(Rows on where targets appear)
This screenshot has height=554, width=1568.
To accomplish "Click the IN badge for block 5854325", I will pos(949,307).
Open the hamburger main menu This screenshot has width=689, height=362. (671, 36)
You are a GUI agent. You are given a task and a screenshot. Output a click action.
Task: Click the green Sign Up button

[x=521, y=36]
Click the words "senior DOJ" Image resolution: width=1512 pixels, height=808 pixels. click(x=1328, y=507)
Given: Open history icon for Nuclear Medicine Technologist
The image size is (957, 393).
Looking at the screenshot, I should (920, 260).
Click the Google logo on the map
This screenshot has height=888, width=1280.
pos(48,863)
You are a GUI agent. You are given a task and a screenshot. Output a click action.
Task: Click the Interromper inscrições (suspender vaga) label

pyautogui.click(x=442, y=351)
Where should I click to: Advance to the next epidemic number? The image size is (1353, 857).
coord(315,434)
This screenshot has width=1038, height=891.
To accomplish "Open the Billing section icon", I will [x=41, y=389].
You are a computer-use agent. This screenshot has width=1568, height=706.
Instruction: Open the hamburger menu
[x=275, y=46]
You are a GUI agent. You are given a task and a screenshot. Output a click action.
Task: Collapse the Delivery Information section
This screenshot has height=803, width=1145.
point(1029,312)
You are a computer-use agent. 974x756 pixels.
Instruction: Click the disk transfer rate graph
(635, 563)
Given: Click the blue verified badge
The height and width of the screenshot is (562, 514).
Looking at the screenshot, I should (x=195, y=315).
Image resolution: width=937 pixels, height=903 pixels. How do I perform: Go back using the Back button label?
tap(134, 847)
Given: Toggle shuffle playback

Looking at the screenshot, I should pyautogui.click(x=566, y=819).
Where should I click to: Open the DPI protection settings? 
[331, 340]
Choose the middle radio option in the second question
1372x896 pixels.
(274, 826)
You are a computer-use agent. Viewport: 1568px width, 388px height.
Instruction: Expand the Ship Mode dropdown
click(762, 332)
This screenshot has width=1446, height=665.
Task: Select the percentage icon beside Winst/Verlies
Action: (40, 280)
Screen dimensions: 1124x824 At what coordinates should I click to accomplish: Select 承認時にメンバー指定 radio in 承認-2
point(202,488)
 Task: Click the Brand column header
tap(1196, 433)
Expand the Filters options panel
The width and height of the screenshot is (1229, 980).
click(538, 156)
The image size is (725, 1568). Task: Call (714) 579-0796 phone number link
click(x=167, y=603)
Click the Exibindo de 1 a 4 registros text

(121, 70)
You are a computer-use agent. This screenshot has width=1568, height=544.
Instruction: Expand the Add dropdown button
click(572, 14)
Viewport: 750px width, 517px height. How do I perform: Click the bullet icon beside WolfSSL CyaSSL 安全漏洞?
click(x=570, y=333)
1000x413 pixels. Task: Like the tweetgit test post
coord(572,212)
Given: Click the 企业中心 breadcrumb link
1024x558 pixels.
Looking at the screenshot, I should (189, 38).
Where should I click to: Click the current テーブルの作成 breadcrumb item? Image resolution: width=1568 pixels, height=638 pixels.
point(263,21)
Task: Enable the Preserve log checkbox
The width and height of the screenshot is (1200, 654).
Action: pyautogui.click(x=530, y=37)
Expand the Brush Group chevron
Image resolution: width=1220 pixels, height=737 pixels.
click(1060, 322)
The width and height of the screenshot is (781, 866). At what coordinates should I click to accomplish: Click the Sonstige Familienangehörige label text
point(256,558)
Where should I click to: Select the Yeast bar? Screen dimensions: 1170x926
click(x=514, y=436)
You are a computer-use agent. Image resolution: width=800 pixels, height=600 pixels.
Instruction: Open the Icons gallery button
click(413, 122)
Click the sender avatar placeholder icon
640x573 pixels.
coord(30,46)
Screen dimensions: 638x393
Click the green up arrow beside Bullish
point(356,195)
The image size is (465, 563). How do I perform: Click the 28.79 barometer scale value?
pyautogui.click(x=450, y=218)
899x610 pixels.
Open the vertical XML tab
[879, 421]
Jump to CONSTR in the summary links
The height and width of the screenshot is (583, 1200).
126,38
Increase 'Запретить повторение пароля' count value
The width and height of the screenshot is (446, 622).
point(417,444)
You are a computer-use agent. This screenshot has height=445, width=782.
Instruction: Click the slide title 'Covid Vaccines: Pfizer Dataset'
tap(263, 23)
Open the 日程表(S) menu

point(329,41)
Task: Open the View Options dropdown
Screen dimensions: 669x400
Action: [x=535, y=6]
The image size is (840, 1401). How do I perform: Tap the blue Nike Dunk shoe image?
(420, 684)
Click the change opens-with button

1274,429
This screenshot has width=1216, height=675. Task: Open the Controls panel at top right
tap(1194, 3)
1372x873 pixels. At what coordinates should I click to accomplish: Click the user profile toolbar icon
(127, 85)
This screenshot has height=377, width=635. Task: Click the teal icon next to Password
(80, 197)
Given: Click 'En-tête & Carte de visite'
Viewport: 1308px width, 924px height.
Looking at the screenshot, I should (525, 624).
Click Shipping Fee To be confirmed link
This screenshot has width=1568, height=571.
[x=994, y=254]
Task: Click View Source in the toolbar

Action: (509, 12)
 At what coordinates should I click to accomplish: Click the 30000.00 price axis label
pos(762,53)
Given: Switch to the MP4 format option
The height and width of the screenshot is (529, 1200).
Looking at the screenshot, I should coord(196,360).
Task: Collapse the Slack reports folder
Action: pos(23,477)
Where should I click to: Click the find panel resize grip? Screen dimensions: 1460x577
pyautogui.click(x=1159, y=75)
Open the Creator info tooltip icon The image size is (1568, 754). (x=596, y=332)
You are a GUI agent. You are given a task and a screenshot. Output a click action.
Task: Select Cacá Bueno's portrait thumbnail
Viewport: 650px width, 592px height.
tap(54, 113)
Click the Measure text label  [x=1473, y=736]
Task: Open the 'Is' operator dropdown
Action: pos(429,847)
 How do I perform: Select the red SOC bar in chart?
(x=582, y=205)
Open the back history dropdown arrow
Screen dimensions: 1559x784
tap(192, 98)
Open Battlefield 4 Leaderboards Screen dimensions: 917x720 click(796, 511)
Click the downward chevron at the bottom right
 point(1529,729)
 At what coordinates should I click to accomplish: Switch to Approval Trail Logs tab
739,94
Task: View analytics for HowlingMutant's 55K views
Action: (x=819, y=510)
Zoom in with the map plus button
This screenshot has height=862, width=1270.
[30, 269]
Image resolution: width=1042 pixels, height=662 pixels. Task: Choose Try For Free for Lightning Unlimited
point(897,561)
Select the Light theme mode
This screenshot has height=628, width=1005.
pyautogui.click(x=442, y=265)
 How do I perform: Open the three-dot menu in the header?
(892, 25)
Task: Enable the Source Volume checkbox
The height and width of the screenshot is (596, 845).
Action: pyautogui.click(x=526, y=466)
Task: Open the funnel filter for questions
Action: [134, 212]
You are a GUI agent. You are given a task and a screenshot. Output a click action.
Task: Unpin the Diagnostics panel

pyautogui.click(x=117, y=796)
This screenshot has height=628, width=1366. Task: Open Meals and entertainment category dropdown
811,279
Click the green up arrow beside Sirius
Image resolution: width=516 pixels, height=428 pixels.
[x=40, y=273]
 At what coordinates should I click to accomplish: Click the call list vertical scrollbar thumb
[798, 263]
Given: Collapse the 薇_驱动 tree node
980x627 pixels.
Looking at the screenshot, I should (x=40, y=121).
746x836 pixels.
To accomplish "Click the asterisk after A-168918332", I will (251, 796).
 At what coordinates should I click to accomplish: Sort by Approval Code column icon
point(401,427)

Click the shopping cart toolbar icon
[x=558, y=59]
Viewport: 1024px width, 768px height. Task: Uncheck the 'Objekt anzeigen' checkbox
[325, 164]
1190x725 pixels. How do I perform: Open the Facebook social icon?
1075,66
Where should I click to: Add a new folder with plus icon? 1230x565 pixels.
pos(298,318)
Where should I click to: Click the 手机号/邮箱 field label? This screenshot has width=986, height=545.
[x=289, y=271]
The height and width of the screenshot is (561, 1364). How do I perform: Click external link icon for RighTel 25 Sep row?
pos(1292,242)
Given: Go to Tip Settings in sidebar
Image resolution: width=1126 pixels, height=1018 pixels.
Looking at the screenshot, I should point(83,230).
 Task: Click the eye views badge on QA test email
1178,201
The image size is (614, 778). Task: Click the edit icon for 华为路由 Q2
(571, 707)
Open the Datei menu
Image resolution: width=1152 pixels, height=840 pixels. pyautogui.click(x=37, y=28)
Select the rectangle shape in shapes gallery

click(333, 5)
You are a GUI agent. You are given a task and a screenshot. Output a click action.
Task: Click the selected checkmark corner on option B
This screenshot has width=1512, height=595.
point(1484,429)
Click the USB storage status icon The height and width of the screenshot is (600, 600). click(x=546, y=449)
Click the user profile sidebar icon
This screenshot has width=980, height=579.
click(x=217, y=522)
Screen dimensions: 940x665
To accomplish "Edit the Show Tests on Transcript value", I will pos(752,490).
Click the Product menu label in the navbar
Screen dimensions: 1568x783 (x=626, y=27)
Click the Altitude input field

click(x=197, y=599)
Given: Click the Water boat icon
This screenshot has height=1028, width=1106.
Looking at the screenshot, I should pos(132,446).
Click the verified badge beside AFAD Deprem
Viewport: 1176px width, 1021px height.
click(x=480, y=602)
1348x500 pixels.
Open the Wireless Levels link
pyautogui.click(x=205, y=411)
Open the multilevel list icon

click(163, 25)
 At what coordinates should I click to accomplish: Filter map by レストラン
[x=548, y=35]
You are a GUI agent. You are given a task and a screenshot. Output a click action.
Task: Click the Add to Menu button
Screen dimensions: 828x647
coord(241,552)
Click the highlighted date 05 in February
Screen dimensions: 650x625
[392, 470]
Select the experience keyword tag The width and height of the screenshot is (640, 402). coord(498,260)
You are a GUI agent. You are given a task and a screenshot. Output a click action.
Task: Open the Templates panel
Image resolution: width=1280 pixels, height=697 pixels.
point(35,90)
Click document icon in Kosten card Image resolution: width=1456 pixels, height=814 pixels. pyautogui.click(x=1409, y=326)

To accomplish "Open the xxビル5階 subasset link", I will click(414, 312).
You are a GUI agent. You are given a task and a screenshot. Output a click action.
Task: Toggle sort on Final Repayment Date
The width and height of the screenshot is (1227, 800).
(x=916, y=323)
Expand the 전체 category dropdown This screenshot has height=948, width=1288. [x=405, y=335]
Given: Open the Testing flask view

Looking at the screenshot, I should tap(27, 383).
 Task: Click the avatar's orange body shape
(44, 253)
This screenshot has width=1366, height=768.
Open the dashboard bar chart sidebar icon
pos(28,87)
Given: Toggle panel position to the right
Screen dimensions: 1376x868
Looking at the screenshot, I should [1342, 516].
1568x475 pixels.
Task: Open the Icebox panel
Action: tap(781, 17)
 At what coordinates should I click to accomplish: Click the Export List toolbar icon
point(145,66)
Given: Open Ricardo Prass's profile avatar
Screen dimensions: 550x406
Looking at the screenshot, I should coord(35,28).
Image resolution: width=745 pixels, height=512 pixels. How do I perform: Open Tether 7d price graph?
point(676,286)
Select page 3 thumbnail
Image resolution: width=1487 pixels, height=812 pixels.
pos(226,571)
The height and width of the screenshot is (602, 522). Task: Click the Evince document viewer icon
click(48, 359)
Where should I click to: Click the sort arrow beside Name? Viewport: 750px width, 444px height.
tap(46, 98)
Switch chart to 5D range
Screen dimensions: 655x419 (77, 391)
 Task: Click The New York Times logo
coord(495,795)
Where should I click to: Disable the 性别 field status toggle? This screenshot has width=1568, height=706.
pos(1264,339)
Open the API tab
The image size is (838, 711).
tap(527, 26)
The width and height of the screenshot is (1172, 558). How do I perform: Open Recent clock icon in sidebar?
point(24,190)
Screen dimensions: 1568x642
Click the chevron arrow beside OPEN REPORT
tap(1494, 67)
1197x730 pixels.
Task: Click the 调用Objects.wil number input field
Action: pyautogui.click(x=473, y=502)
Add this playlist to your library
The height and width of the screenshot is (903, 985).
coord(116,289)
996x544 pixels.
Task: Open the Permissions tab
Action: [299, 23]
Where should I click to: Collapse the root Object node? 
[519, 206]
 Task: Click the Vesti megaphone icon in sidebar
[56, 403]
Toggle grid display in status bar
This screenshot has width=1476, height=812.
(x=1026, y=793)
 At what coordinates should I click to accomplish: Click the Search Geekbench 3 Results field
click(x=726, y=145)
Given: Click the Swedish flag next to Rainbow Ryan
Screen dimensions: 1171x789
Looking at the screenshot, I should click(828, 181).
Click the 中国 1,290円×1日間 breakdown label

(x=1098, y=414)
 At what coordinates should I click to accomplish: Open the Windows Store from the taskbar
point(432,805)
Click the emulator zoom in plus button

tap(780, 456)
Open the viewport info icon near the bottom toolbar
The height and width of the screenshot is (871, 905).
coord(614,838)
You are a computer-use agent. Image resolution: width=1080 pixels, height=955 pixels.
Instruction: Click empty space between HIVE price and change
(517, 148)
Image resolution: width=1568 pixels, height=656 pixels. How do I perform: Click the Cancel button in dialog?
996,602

▶ _Written request_: Copy the part of the material that opens with the line containing "Given: Click the Water boat icon" and closes with the line containing "[x=548, y=35]", both included, reproducing each line character for character.

▶ _Task solution_:
Given: Click the Water boat icon
This screenshot has height=1028, width=1106.
Looking at the screenshot, I should pos(132,446).
Click the verified badge beside AFAD Deprem
Viewport: 1176px width, 1021px height.
click(x=480, y=602)
1348x500 pixels.
Open the Wireless Levels link
pyautogui.click(x=205, y=411)
Open the multilevel list icon

click(163, 25)
 At what coordinates should I click to accomplish: Filter map by レストラン
[x=548, y=35]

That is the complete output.